STATED GOAL: Put the stretch of entries from the line containing "The width and" through the line containing "click(x=399, y=168)" into a JSON list of strings, with one string per line and no blank lines. Leave the pictures out of your answer.

DATA PROVIDED:
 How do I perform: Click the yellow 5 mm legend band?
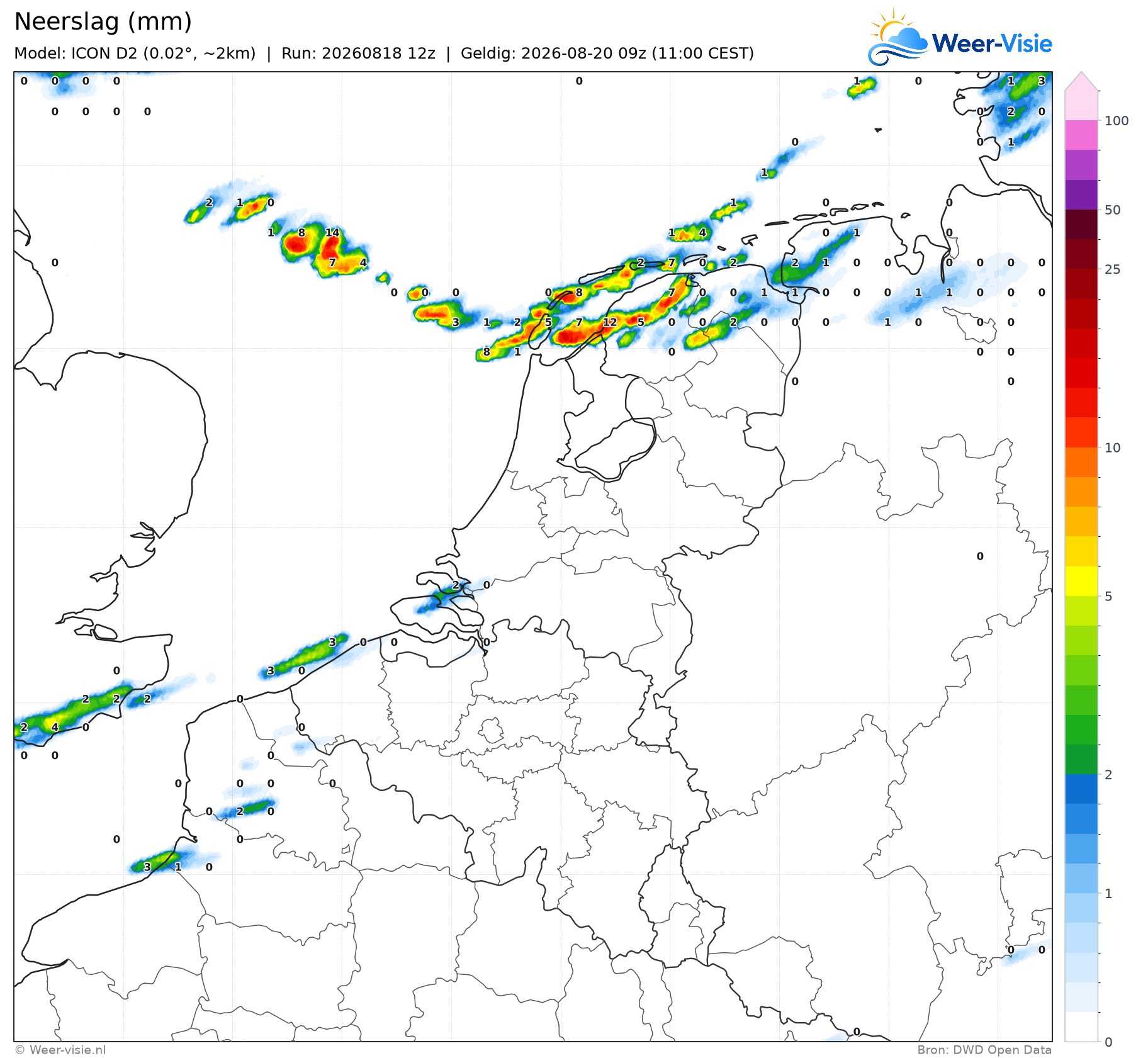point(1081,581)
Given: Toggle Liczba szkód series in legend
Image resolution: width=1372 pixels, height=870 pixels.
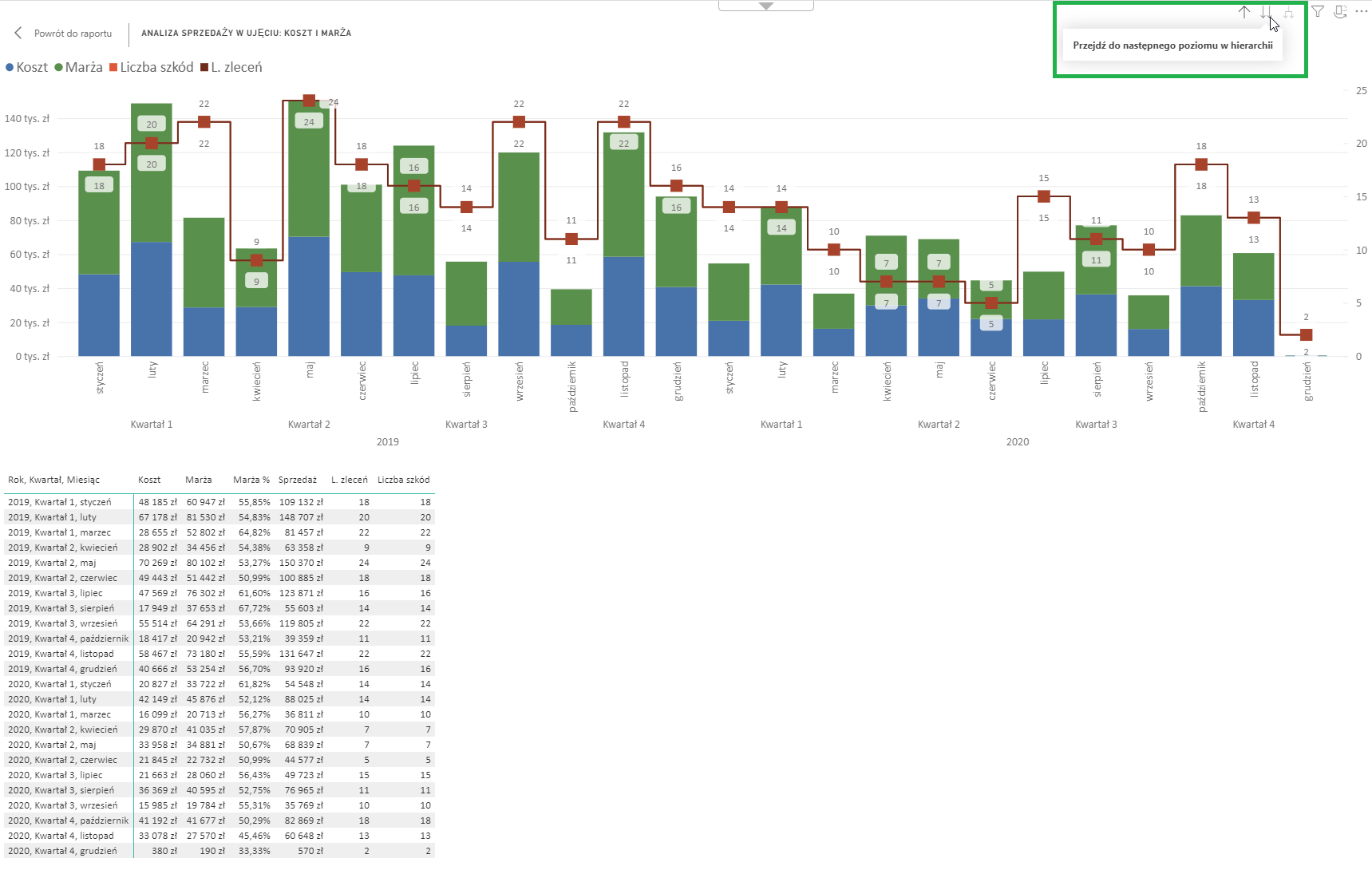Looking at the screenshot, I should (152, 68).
---
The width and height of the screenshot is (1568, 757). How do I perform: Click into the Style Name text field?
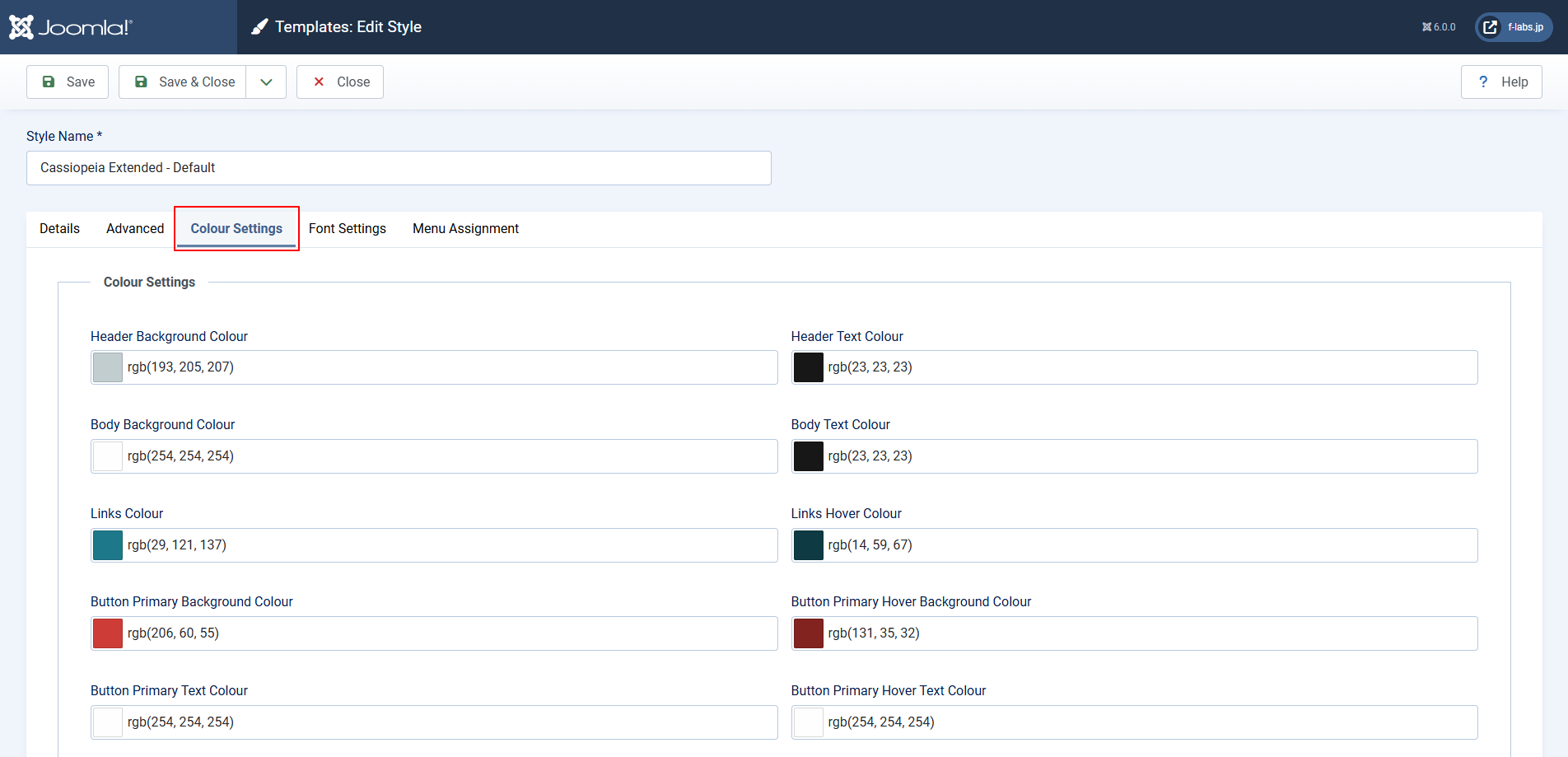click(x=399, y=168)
==
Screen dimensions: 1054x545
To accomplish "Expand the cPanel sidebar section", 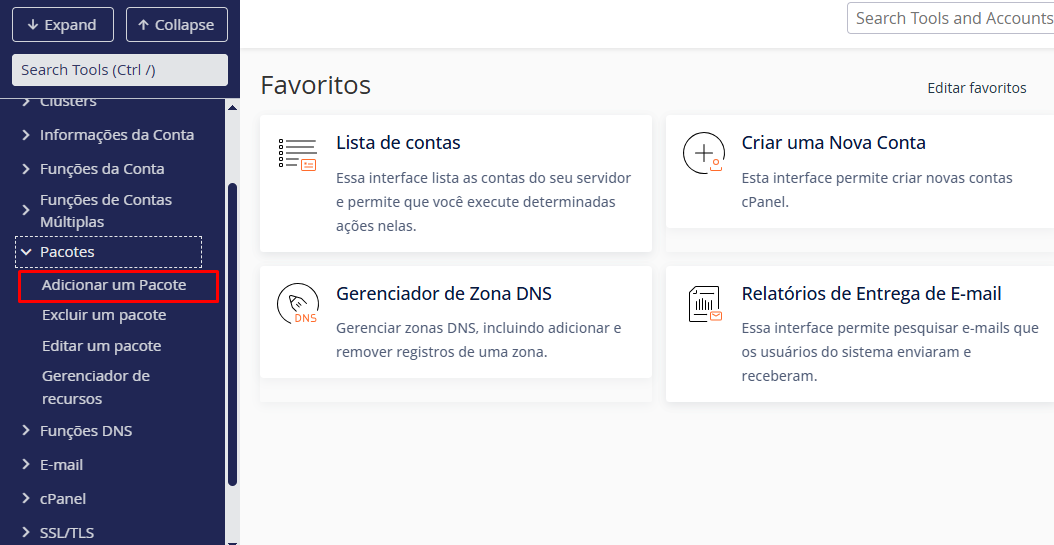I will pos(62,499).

SOLUTION:
[
  "The width and height of the screenshot is (1568, 757). How do I perform: Click into the Style Name text field?",
  "click(x=399, y=168)"
]